- **EXPLORE THE MATERIAL**:
1. Do these statements agree with the serving pipeline write-up? Answer yes or no for each, and quote the deciding words.
(a) Production run 2 used a batch size of 64.
(b) The server was deployed on a single RunPod GPU pod.
(c) The current server already evicts completed sequences mid-batch.
2. Answer these questions from the serving pipeline write-up, one per line:
(a) Which model was served?
(b) What was the median latency in Production run 1?
(c) What percentage of the 10,000 req/hr target did the production result reach?
3. Continue the serving pipeline write-up from its last sentence.

(SOURCE PASSAGE Opens)

End-to-end serving pipeline — complete
Applied KV caching (Phase 1), dynamic batching (Phase 2), and INT4 quantization to build a FastAPI inference server deployed across 2 RunPod GPU pods. See llm-qwen-deployment/ for the full implementation and results.
Production result: 13,558 requests served in one hour — 136% of the 10,000 req/hr target. Both GPUs’ utilization remained constantly above 90%.
| Stage | Config | Throughput | Median Latency | P95 Latency |
|---|---|---|---|---|
| Smoke test: spec. decoding | BS=1, 10 users | ~324 req/hr | 100 s | 120 s |
| Smoke test: dynamic batching | BS=8, 10 users | ~1,440 req/hr | 27 s | 32 s |
| Production run 1 | BS=8, 20 users, 1 hr | 4,090 req/hr | 37.6 s | 75.9 s |
| Production run 2 | BS=64, 100 users, 1 hr | 13,558 req/hr | 24.9 s | 30.0 s |
Hardware: 2× RTX 2000 Ada (RunPod), model: Qwen/Qwen2.5-1.5B-Instruct (INT4 NF4).
Increasing MAX_BATCH_SIZE to 64 and the concurrent user count to 100 kept the GPUs continuously fed and achieved 13,558 req/hr with tight latency (P95 30.0 s).
For the full analysis — including the batch engine architecture, GPU utilization, and the LLM-as-a-judge quality evaluation, take a peek at llm-qwen-deployment/README.md.
The current server uses a static batch window: collect requests for up to BATCH_TIMEOUT seconds, then fire a fixed batch. The next step is replacing this with a custom token-level scheduler that evicts completed sequences mid-batch and immediately admits new ones, the core mechanism behind continuous batching. This requires stepping outside model.generate() and running the decode loop manually, one step at a time, with direct control over the KV cache.

(SOURCE PASSAGE Closes)
(RECORD EXTRACTS Opens)

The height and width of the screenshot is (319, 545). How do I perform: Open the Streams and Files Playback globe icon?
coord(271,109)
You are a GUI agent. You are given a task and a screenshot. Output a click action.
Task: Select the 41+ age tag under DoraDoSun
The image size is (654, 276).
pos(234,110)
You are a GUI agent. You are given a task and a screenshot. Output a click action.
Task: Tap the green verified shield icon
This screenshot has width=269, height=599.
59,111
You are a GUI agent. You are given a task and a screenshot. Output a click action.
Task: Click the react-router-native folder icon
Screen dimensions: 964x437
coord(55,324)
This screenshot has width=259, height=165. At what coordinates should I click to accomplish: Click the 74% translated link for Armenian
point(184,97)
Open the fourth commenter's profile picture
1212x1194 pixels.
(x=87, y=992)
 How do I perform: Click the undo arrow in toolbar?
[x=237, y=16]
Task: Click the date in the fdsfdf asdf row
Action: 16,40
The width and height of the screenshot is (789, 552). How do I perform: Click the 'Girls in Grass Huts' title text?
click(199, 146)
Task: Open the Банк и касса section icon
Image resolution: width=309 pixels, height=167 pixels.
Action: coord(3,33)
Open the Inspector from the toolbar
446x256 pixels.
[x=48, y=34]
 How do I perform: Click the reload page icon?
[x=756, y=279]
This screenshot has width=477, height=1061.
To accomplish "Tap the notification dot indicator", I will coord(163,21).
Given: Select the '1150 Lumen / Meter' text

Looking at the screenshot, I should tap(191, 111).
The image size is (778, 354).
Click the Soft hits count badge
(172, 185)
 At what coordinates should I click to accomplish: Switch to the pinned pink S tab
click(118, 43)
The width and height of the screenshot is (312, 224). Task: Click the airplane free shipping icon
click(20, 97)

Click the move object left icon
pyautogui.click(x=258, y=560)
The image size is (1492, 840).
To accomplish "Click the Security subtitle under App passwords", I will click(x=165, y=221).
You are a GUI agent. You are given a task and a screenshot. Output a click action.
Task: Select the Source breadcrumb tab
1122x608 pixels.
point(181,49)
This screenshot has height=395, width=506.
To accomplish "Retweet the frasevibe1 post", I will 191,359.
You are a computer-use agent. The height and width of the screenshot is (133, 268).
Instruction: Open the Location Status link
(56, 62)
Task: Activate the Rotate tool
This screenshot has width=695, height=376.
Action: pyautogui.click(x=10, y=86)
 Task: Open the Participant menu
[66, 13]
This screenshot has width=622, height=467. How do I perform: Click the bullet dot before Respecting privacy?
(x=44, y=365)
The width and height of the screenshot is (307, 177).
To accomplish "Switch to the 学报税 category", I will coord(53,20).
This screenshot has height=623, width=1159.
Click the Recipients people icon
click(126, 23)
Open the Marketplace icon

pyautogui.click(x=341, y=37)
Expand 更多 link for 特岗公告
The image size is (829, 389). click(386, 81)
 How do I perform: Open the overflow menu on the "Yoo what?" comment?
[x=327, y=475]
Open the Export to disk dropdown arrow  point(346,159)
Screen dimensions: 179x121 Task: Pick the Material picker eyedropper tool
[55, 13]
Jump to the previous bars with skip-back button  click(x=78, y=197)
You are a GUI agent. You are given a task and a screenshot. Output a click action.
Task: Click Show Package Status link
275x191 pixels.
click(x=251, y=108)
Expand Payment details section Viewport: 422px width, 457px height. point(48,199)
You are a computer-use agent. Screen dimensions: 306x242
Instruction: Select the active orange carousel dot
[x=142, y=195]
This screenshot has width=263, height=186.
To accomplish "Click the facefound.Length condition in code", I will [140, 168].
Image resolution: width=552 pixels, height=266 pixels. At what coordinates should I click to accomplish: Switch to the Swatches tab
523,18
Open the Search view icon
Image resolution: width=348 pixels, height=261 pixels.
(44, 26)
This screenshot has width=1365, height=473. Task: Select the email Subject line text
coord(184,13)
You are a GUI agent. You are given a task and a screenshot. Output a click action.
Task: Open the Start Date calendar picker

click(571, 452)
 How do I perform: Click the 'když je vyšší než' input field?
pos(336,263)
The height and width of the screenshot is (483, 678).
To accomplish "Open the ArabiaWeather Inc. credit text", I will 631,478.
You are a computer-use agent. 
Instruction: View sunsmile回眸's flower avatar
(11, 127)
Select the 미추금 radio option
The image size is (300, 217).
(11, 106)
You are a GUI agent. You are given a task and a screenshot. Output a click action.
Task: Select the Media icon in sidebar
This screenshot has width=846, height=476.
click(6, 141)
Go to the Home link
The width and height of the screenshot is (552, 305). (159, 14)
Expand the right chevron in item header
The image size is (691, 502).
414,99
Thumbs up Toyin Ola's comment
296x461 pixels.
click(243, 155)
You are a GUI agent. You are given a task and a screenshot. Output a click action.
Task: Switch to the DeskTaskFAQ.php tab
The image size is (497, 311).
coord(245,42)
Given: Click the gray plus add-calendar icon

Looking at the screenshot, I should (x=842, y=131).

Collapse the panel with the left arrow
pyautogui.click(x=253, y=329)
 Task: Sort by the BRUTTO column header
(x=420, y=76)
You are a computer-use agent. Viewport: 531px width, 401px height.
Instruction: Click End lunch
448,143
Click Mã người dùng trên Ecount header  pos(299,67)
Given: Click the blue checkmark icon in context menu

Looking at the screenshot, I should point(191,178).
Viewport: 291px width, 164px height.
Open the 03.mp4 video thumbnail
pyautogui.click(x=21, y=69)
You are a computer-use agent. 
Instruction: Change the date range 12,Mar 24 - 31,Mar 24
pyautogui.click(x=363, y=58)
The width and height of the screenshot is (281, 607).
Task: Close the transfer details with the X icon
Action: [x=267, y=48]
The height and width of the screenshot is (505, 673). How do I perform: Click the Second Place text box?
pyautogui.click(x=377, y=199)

(RECORD EXTRACTS Closes)

- **RESPONSES TO THE TASKS**:
1.
(a) Yes: "BS=64, 100 users, 1 hr"
(b) No: "deployed across 2 RunPod GPU pods"
(c) No: "The current server uses a static batch window: collect requests for up to BATCH_TIMEOUT seconds, then fire a fixed batch."

2.
(a) Qwen/Qwen2.5-1.5B-Instruct (INT4 NF4)
(b) 37.6 s
(c) 136%

3.
| Phase | Result |
|---|---|
| Phase 1 (KV Cache) | 400 tokens: 2.5 s cached vs. 25.3 s naive 10.1× speedup |
| Phase 3 (Sliding Window) | 2048 tokens: 32 MB (w=128) vs. 512 MB (full) 16× memory reduction |
| Phase 5 (Paged Attention) | 5 variable-length sequences: 4.2 MB paged vs. 16.8 MB naive 4× savings |
| Phase 7 (Deployment) | 2 pods, 1 hour: 13,558 requests served at median 24.9 s latency |
git clone <repo-url>
cd LLM-Inference-Optimisation
# Notebook (phases 1–6)
pip install torch torchvision transformers matplotlib
jupyter notebook LLM_inference_from_scratch.ipynb
# Deployment project (phase 7)
cd llm-qwen-deployment
pip install -r requirements.txt
cp .env.example .env # fill in pod URLsGPU recommended: Performance benefits are only observable with a CUDA-enabled GPU.